(Ken Silva, Headline USA) Some 70 years after the CIA conducted secret brainwashing experiments on unsuspecting, innocent civilians—including some that involved the use of dangerous, psychotropic drugs like LSD—victims are still attempting to hold the U.S. government responsible for its actions.
Victims who were experimented on in Canada appear to be fighting an uphill battle.
After having their lawsuit against the U.S. government dismissed last year by a judge in Montreal, Quebec, an appeal hearing took place last week.
According to reports, lawyers for the U.S. government reiterated their position that the CIA should be immune for its actions. Appeals court justices reserved their decision for a later date.
“On Thursday, a lawyer representing the United States government told the Quebec Court of Appeal that the country should be immune from prosecution and that any lawsuit against the U.S. government should be filed in that country,” the Canadian Broadcasting Corporation reported last Thursday.
The lawsuit in question stems from CIA-sponsored experiments that took place at Montreal’s Allan Memorial Institute under psychiatrist Donald Ewen Cameron.
Court records from the lawsuit describe Dr. Cameron’s “Montreal Experiments” as consisting of extreme mind-control brainwashing experimentation on “unwitting” patients by methods of such as drug-induced comas, intensive electroconvulsive therapy, “psychic driving,” sensory deprivation, and the administration of a cocktail of drugs to suppress nerve functionality and activation.

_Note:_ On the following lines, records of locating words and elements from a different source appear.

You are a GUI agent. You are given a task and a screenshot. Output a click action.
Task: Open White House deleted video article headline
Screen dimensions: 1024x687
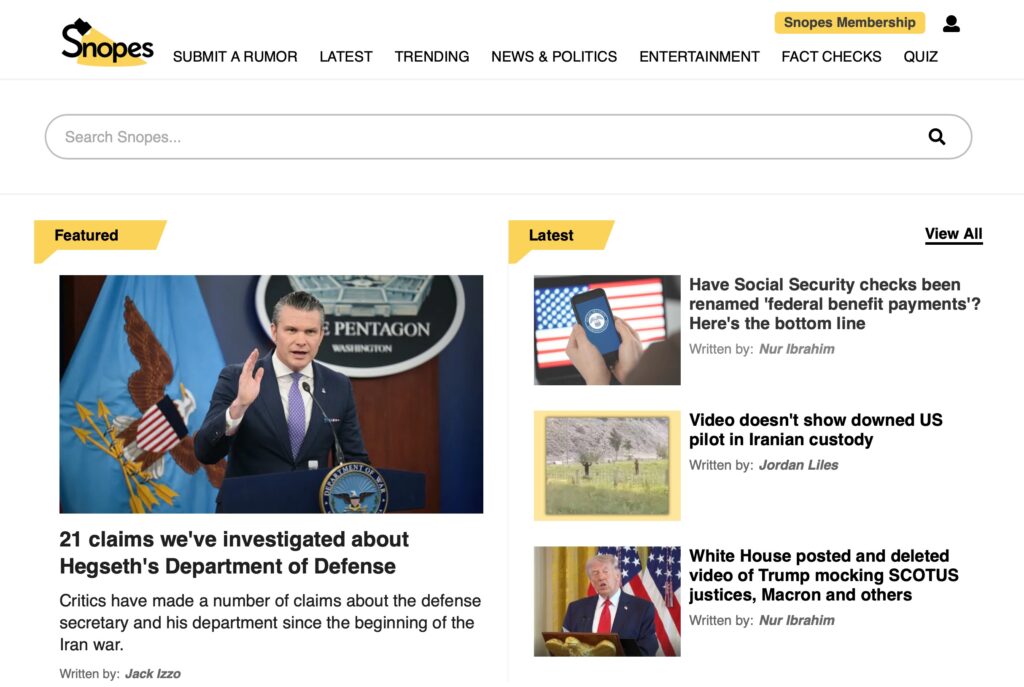pyautogui.click(x=823, y=575)
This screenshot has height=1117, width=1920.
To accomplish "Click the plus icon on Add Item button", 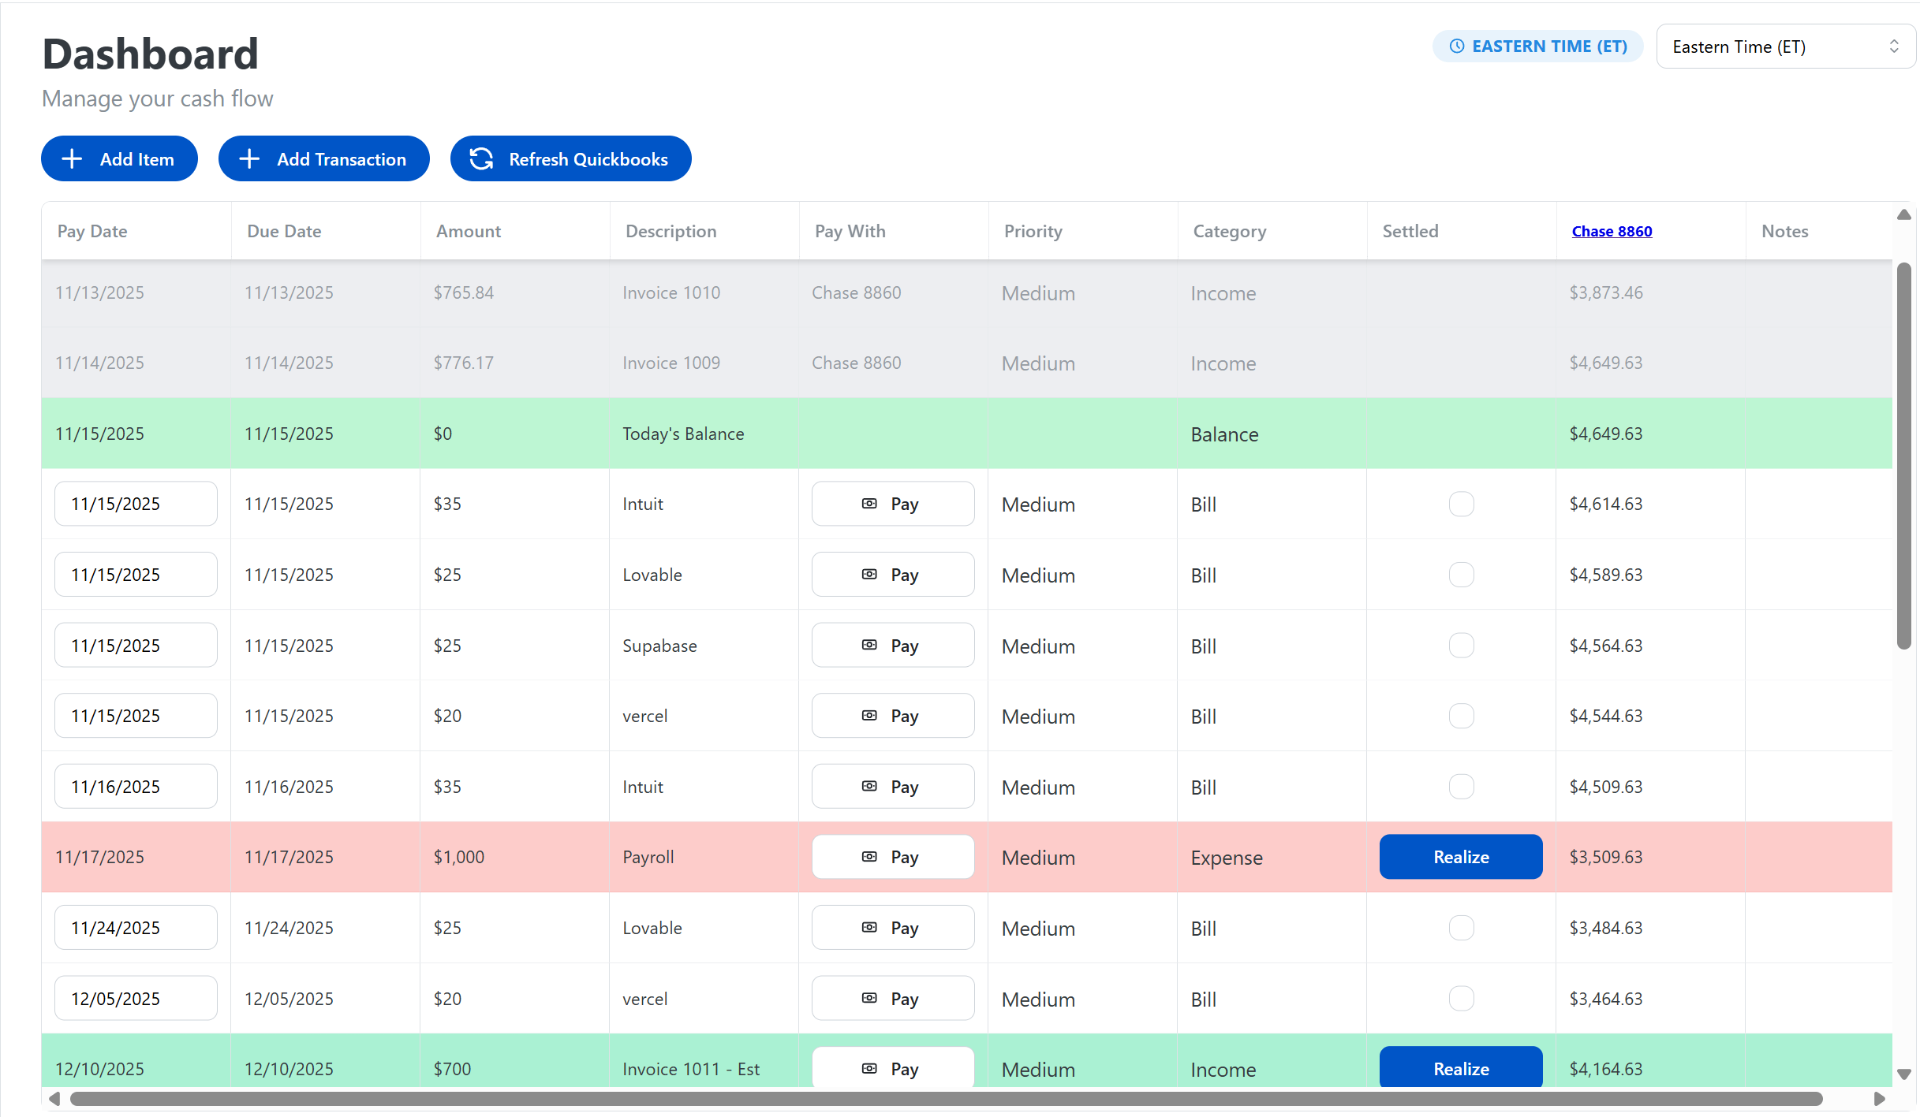I will [x=72, y=158].
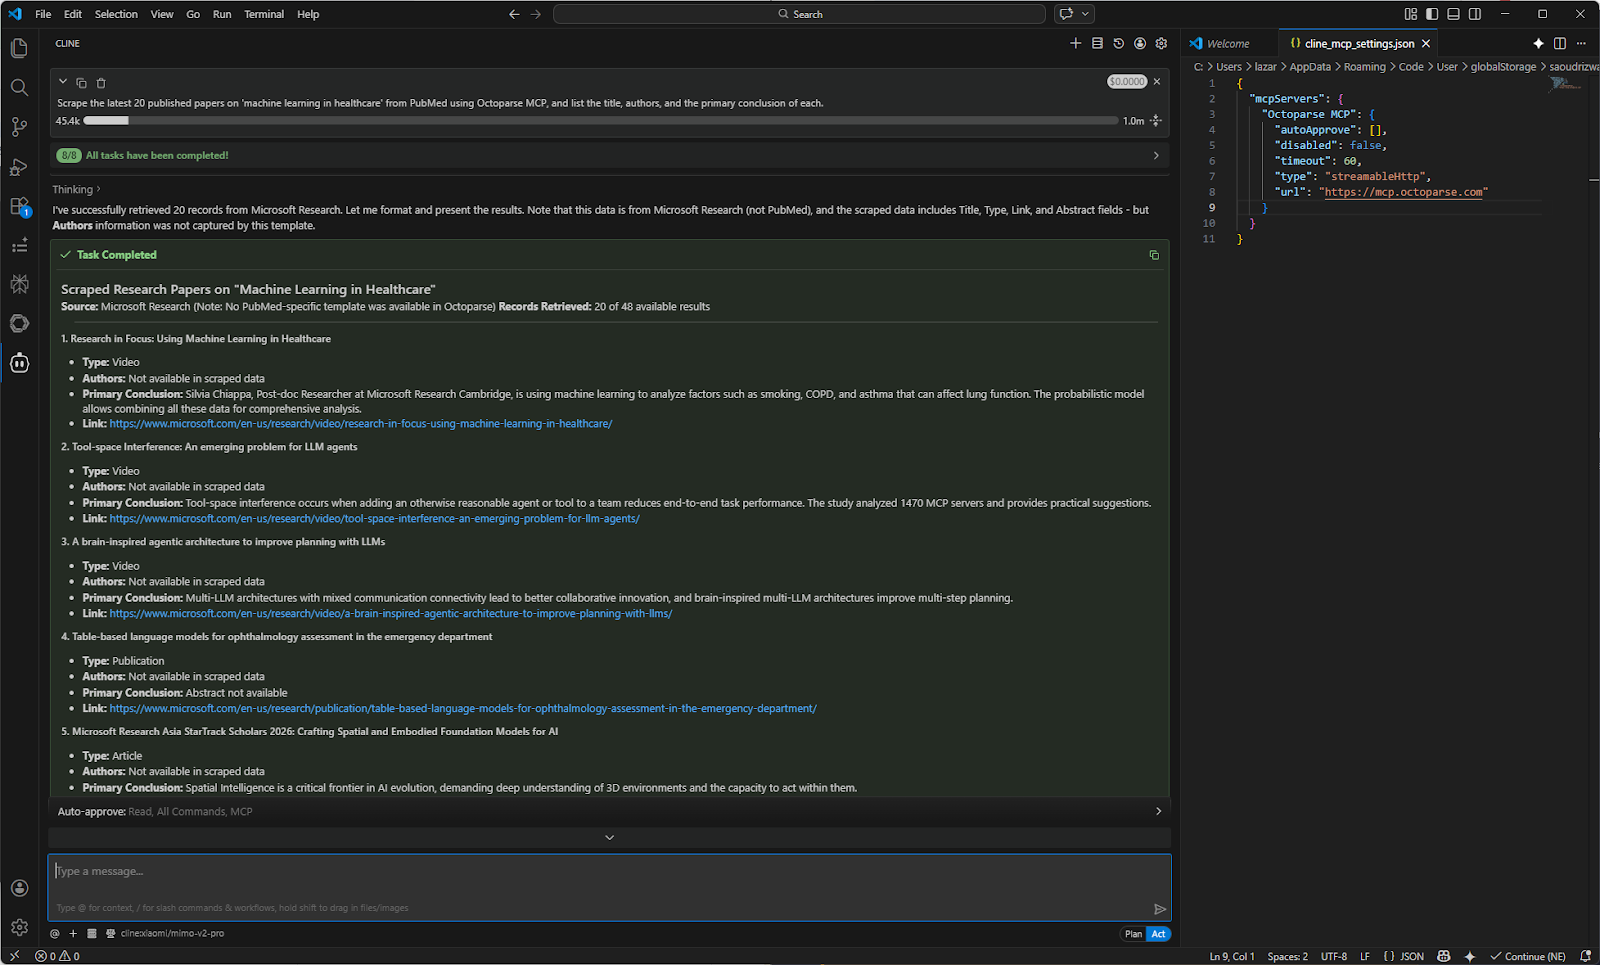Switch Cline to Plan mode
Viewport: 1600px width, 965px height.
point(1133,933)
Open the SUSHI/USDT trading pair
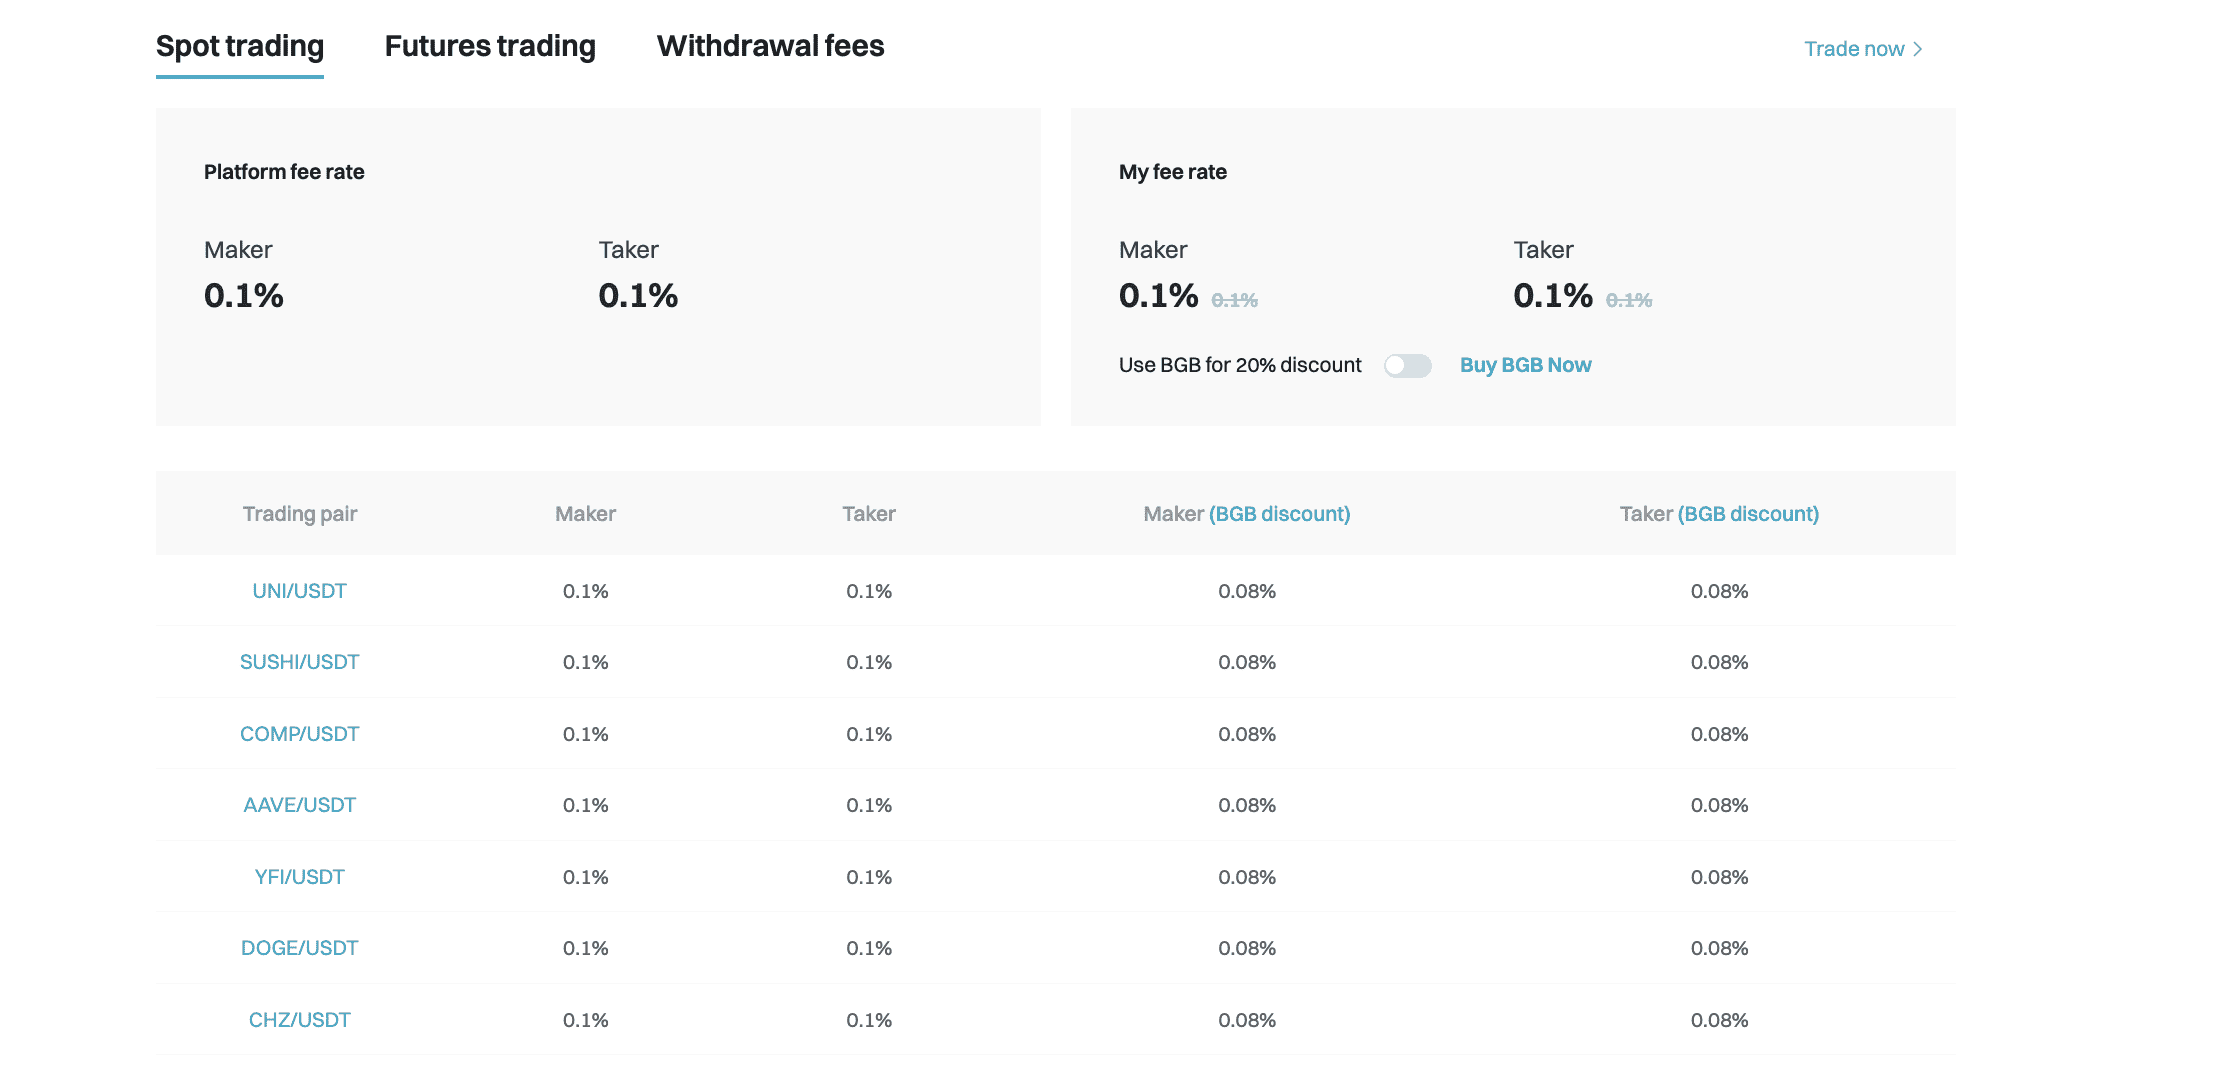The width and height of the screenshot is (2222, 1070). coord(299,662)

Historian Wendy Painting provided more details about Dr. Cameron’s experiments in her book, Aberration in the Heartland of the Real, showing that the Canadian doctor was funded by the Rockefeller Foundation and the CIA-front organization Human Ecology Fund at Cornell University.
“His subjects consisted mostly of depressed homemakers that checked in for nerves and anxiety; for which they received large doses or LSD, Thorazine, Seconal, and high-voltage electroshocks, as Cameron sought to obliterate their memories and fully regress them into infantile states,” Painting wrote.
“Afterwards, Cameron placed them in sensory isolation rooms, keeping them in drug-induced comas for months at a time, all the while playing nonstop recorded messages as a way of reprogramming their underlying personality structures, in a process Cameron called ‘psychic driving,’” she added.
In 1992, the Canadian government reportedly offered compensation payments of C$100,000 (US$78,000) to 77 former patients of the institute who had been reduced to a childlike state.
But lawyers for victims said last week that the U.S. government still needs to be held accountable.
“We don’t think that Canadian citizens who are injured on Canadian soil are required to go to the United States to sue,” said class-action lawyer Jeff Orenstein, according to CBC.